Pre-Olympic favorite Yugoslavia and the U.S. team were part of group play in their first Olympic match, where the U.S. team bettered Yugoslavia 7-6, with Mouchawar scoring an important goal. Despite the U.S. having beaten Yugoslavia in an early, their water polo team performed better in the remaining rounds of group play, with the U.S. team recording a loss to the team from Spain in a score of 9-7. With more overall goals, the Yugoslavian and U.S. teams both advanced to the semi-final rounds, where they each won their first match and were later paired in the final match to for the gold and silver medals. The U.S. final match with Yugoslavia was tied 6-6 in regular play, but in overtime Yugoslavia took a 9-6 lead making the first three goals, and later won the gold medal with a 9-7 overtime win. The team from the Soviet Union took the bronze, and the West German team placed fourth.
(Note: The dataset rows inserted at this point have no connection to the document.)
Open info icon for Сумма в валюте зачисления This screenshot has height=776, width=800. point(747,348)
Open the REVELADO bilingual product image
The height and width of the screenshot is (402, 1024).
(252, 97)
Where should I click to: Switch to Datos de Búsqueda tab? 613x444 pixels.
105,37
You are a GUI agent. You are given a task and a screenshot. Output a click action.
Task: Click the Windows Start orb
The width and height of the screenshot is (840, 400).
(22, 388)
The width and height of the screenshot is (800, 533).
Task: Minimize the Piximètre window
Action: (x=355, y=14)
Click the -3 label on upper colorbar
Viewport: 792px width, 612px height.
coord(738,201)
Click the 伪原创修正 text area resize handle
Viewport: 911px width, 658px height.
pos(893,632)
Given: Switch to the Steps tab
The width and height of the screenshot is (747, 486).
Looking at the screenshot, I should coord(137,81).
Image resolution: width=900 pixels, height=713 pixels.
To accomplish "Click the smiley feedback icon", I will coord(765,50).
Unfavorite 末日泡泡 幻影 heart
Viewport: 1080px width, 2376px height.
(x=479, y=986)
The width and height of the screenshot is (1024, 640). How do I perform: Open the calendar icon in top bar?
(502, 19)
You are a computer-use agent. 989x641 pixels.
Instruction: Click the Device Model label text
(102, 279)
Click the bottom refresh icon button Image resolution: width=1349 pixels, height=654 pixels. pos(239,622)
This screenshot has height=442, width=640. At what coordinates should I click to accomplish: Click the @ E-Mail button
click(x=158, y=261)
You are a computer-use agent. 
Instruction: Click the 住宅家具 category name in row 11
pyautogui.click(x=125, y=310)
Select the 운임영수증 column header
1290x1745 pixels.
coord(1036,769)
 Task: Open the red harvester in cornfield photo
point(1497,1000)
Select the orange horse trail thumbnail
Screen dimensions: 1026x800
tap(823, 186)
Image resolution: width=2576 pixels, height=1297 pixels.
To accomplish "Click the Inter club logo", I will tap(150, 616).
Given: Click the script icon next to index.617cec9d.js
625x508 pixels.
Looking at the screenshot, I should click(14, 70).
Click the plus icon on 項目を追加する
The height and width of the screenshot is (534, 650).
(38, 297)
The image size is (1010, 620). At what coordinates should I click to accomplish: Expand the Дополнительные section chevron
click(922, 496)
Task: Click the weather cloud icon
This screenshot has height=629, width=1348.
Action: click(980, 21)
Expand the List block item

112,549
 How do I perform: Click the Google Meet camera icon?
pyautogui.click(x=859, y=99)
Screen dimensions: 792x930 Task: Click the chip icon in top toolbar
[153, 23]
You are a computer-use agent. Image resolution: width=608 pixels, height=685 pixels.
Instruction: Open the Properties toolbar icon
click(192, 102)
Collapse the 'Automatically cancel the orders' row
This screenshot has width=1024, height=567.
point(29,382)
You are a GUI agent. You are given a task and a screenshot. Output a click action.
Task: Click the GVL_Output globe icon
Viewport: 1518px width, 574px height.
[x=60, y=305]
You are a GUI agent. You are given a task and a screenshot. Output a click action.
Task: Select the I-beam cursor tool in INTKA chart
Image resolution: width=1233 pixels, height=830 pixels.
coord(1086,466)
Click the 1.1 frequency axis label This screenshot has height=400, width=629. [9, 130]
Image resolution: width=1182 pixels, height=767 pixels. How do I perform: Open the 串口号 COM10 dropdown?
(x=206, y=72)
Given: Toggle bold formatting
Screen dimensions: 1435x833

The U.S. men's 1988 silver medal water polo team had not been on an Olympic podium since 1972 when they won a bronze at the Munich Olympic games.

===International competition===
From 1981-1988, he played for the US National team. In non-Olympic international competition, he won a gold medal at the 1987 Pan American Games, and the 1987 Goodwill Games, and played with the U.S. team at the 1986 World Championships.

His wife's name is Jeanine with whom he has two children.

===Professional career===
Interrupting play with the U.S. National Water Polo team, Mouchawar attended medical school at the University of California, San Diego (UCSD), completing his internship at San Diego's St. Mary's Hospital. Mouchawar began medical school around 1983 and graduated in 1987. To stay competitive in water polo during his medical school attendance, he played for San Diego's Sunset Aquatics, though he did not train intensively. In preparation for the 1988 Olympics, he trained 5–6 hours daily. During his last two years of medical school, he arranged his class attendance so he could have a few months between academics to train, and during his more intensive training he did research in anesthesiology at his medical school at UC-San Diego to stay current in his medical specialty.

After medical school at San Diego State, he did a residency in anesthesiology at U Cal San Francisco and a fellowship in intensive care at Stanford from 1992-93. He has more recently worked at Newport Beach's Hoag Hospital in greater Los Angeles as a cardiac anesthesiologist, and has served in various capacities as a physician for over thirty years.

===Honors===
In 2002, he was inducted into the USA Water Polo Hall of Fame. In 2003, he was inducted into the Stanford Athletics Hall of Fame. In 2025, he was honored by the Aquatic Capital of America Hall of Fame for his international achievements, four time achievement as an All American and Olympic silver medal.